▶ **Task goal**
Could you retype exactly the line containing "This screenshot has width=1200, height=598." and every line after it in the data below, leaving out the pictures?

▶ **Records for the exercise**
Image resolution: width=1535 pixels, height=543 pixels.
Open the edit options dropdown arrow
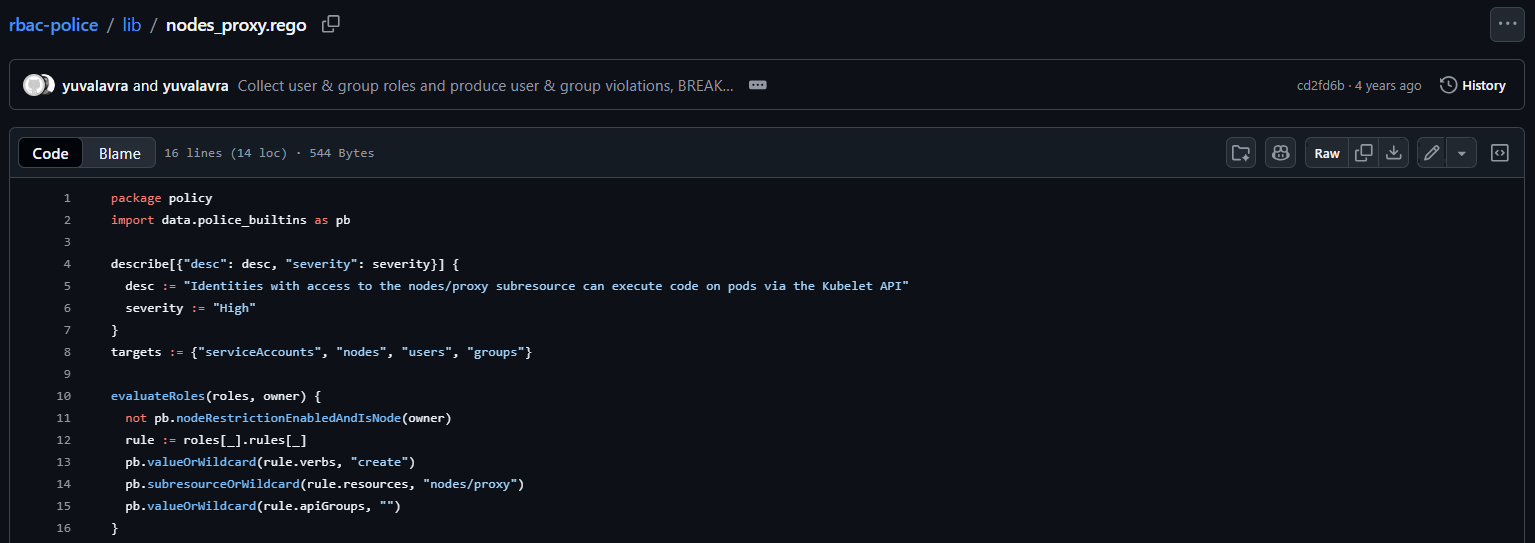pyautogui.click(x=1461, y=153)
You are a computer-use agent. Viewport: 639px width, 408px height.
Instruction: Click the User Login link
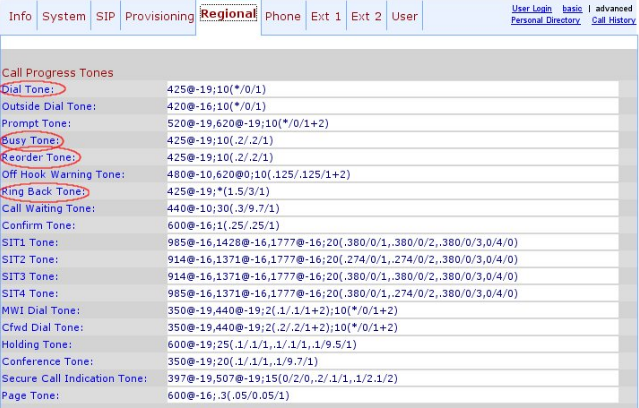(533, 9)
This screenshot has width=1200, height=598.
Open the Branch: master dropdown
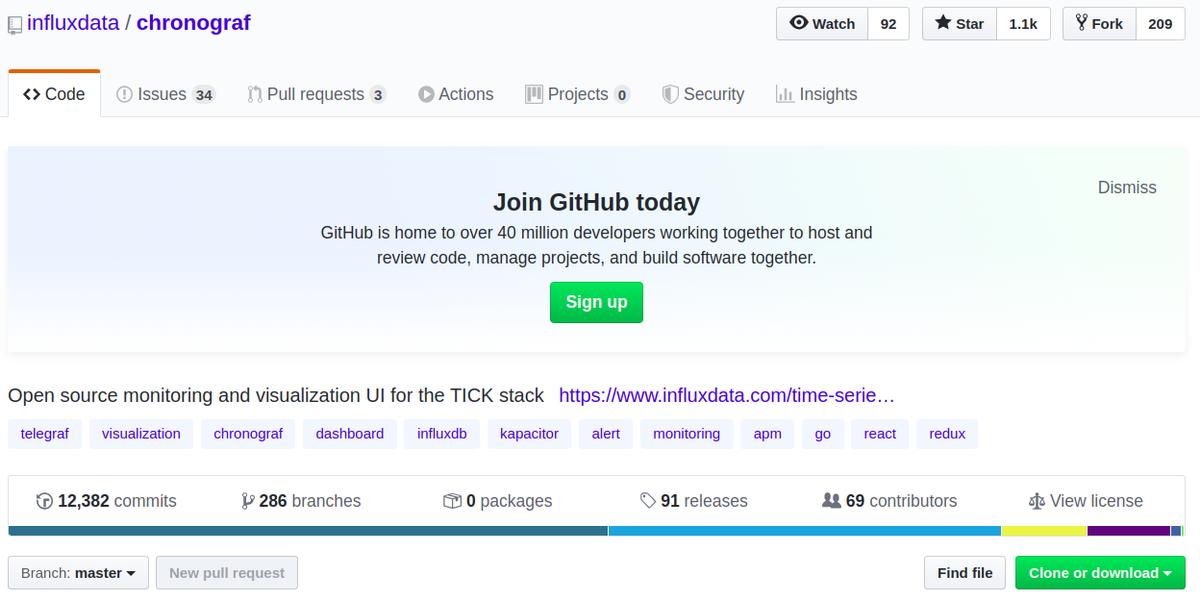pyautogui.click(x=78, y=573)
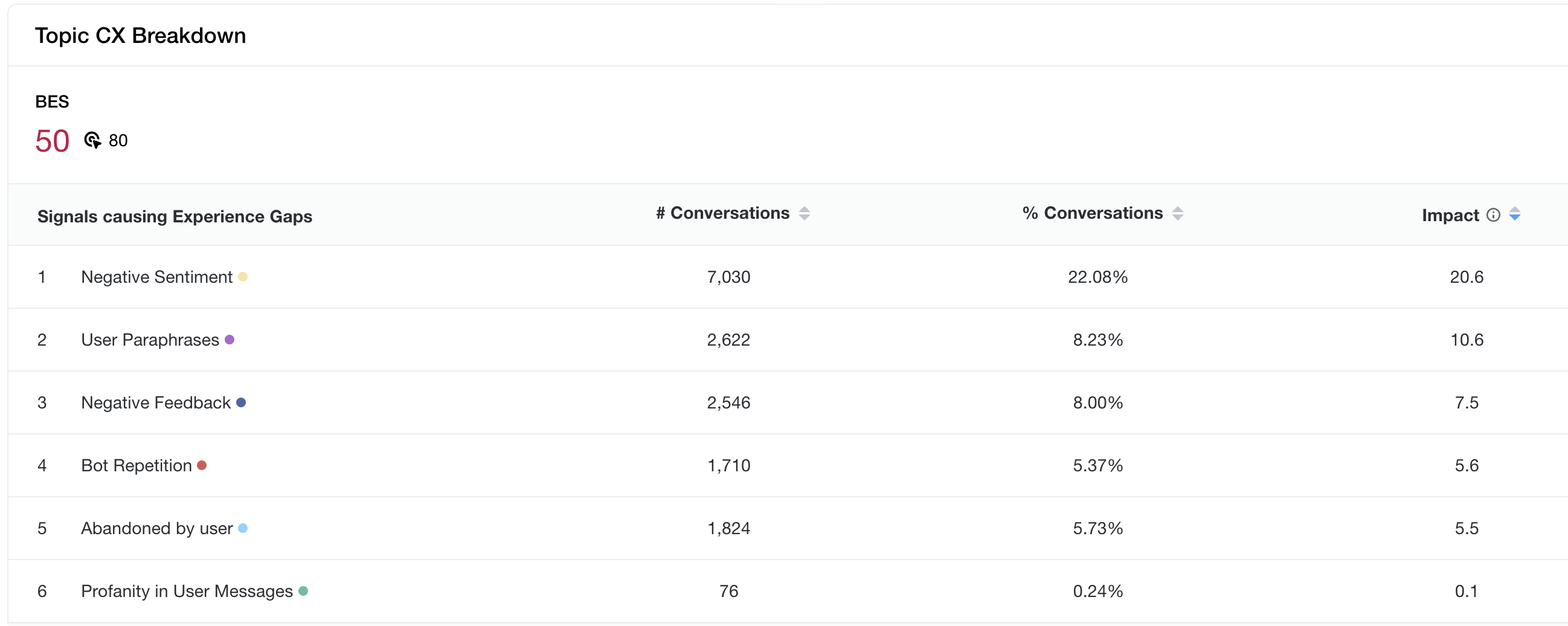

▶ **Written answer**
This screenshot has width=1200, height=598.
Open the Branch: master dropdown
pyautogui.click(x=78, y=573)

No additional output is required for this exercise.